Each switch of a speaker in a dialog is it's own seperate paragraph.   Alice should never say anything in the same conversation as Bob, and vice versa.   Keeping the speakers paragraph seperated helps the reader parse who's side of the conversation it is.   For dialog between two people, so long as the order is preserved, you need not repeat the said tag, though having the characters other actions contained in the paragraph is fine.  If there are three or more, it becomes prudent to tag who is speaking in each new paragraph as order is not as easy to preserve, though if Character A and B start to have a coversation with each other and C stops speaking to listen, order is preserved until C resumes his part in the conversation.

> "I said this," C said.
> 
> "Well, I said that!" A said.
>
> "A," B interupted, "What did you say?"
>
> "That!"
> 
> "Oh!"
> 
> "Can we get back on track?" C asked

Notice that B and A have quick dialog between them where A answers B and B reacts.  No tags are used because it's implied by the two paragraphs on either side that A will respond to B's question, and the second tagless dialog can't be A (he just spoke) or C (he's tagged in the following paragraph).
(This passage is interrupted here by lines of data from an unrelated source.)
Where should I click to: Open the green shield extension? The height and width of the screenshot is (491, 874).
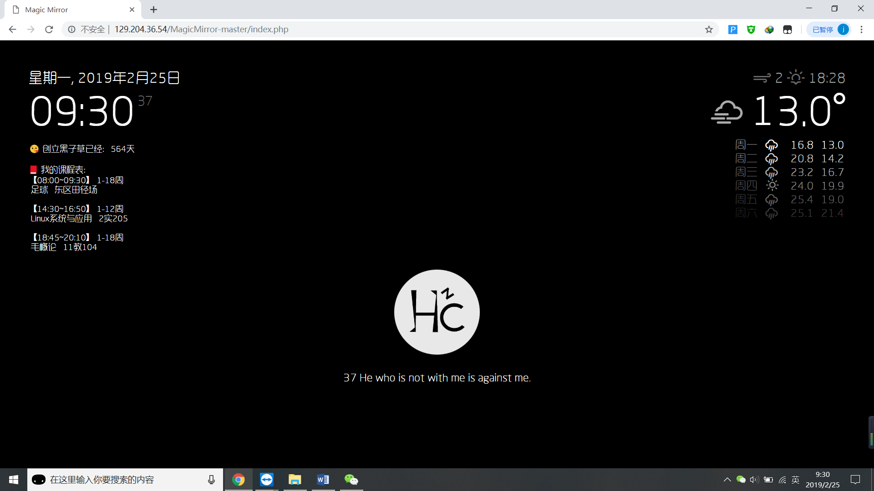pos(751,30)
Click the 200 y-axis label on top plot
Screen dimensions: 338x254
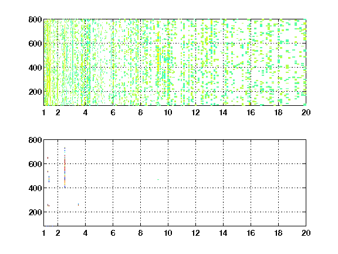35,92
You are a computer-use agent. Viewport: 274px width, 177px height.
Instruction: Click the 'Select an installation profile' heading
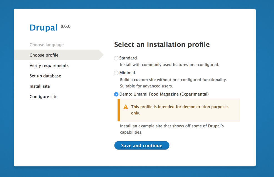162,44
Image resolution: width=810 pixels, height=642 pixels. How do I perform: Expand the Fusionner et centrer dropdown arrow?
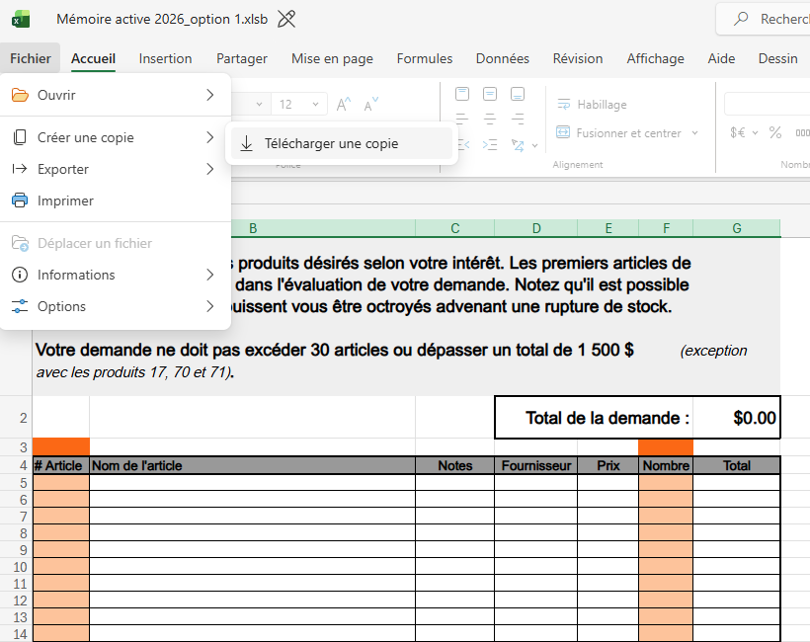(x=694, y=133)
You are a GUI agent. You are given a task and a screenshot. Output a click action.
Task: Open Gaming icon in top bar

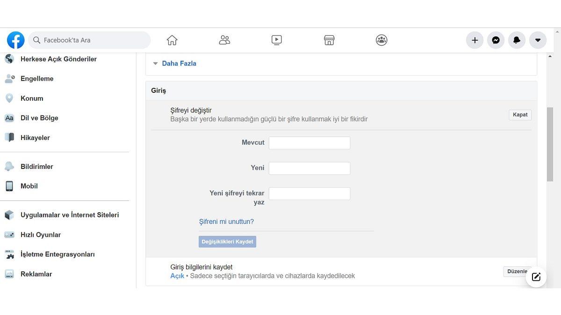click(381, 40)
If the quoted text needs paragraph breaks (A is going on a monolog) then the paragraph should at most note he's continuing, but but is not part of the same quote sandwhich (i.e. Paragraph one should end with a closed quote and paragraph two should begin with an opened quote.   It could be that A is going to do some non-spoken actions.).

Remember, dialog is an action and all of one character's actions in one instance should be contained to one paragraph.  A character can speak and jump, but cannot speak, jump, summersault, speak, pour a drink, speak, speak, eat a hamburger, and speak in one instance.